By: McKenna Graham, Associate Arts & Life Editor

Title: When Breath Becomes Air
Author: Paul Kalanithi
Genre: Memoir
Rating: Five stars

I know that a lot of people our age have an indomitable passion for medical dramas like Grey’s Anatomy and Scrubs, but if you want a look at the life behind those who make a living out of medicine and mortality, I have just the book for you.

This book isn’t particularly complex or dramatic; it isn’t thrilling or drastic; it’s simply the story of a man who dedicated his life to death – understanding it through literature and overcoming it through medicine – and then stood toe-to-toe with it. Kalanithi’s work will be read by medical students and casual readers alike for years to come.

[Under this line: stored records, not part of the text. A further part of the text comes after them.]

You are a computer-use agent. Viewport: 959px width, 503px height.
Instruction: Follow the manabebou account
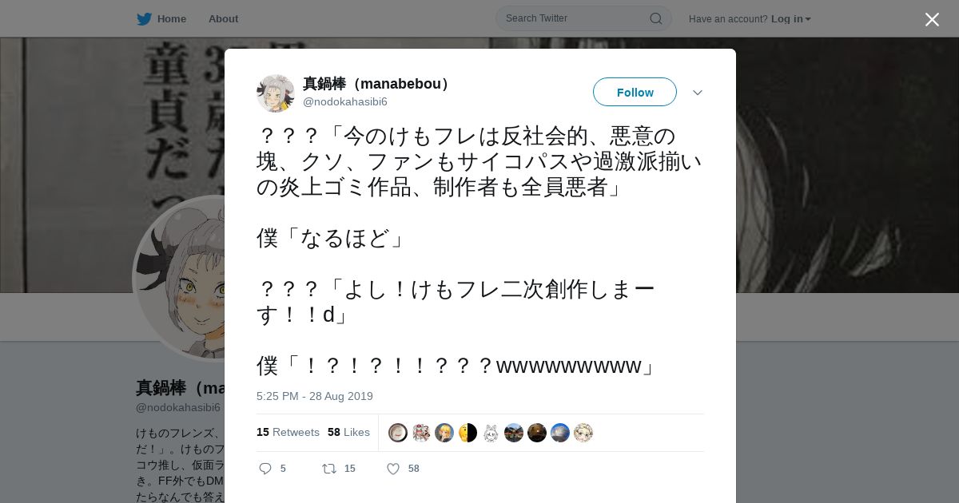click(x=635, y=92)
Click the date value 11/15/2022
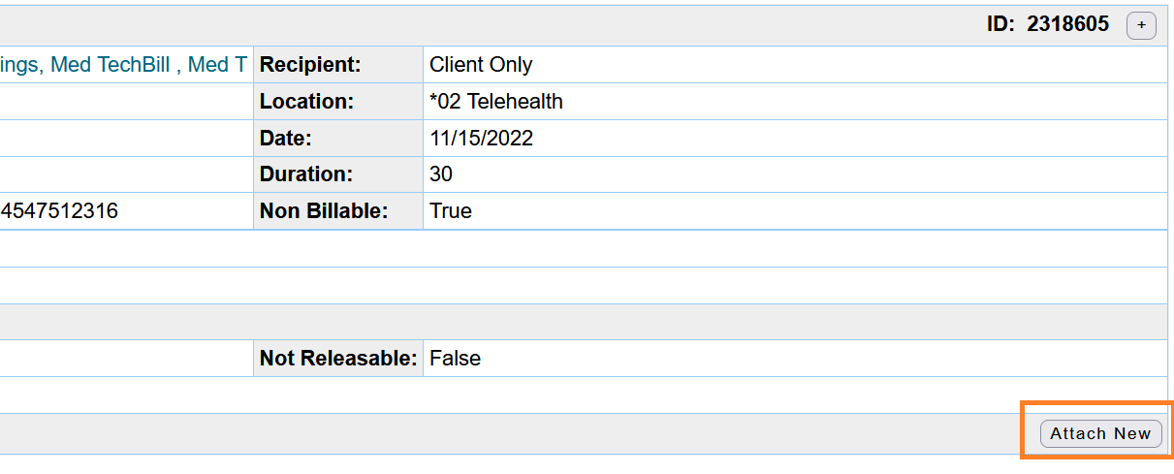The height and width of the screenshot is (474, 1174). 482,139
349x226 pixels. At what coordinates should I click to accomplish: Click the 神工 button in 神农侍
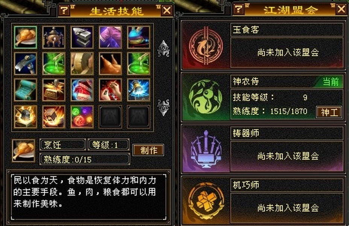click(329, 112)
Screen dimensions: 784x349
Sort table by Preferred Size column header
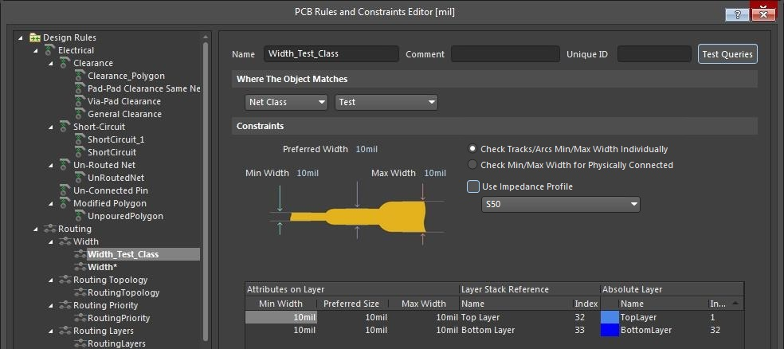(351, 304)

Paul Kalanithi was 36 when he was diagnosed with Stage IV metastatic lung cancer. He was in his last year of residency as a neurosurgeon and was beginning to consider having kids with his wife. This book chronicles his journey, first as a teenager reading all he can about life and death, and then later as a medical student, doing all he can to stop life from becoming death.

As previously stated, this is not a story for someone who wants a light, fun, adventurous thrill-ride. This is a story for someone who wants to read something that feels like it really matters – this is not young adult or sci-fi, it’s not thriller or fantasy, it’s real life, cut open and raw and waiting for you to look.

You’ll think about death in a totally different way, not just because the story ends with it but because Kalanithi gets as close to peering into the abyss and reporting back as you can get. After reading about mortality and the human condition for the first 20 or so years of his life, he went on to practice medicine as a surgeon, using precision tools to preserve such things.

I personally have never read a book so simple and yet intellectual. Kalanithi makes you think without realizing it; because it’s so comprehensible, even the things that sound like they come from a medical textbook are easy to understand. Things do get metaphysical and philosophical, but Kalanithi puts concepts within reach of his reader, never assumes that they’re an expert with literature or medicine, and is ever patient as a guide down the road he’s already traveled.

This book was pretty much written within the last year of his life; in the afterword, his wife describes him curled up in his armchair in the living room, blankets wrapped around him, writing away, but it doesn’t feel rushed or unfinished. His prose is polished and meditative; it’s smooth and soothing for a book that sounds so morbid, but perhaps that’s partly his intention: to de-mystify death, to normalize it for us as it was normalized for him.

This is my last review of the year, and it’s definitely a good one to end on. This book makes you think, makes you feel and makes you talk, three things that any really good book will do. Yet it is effortless, never forced, always soft and well-spoken, like a physician guiding you through his thought process on what to him is a simple and quick procedure.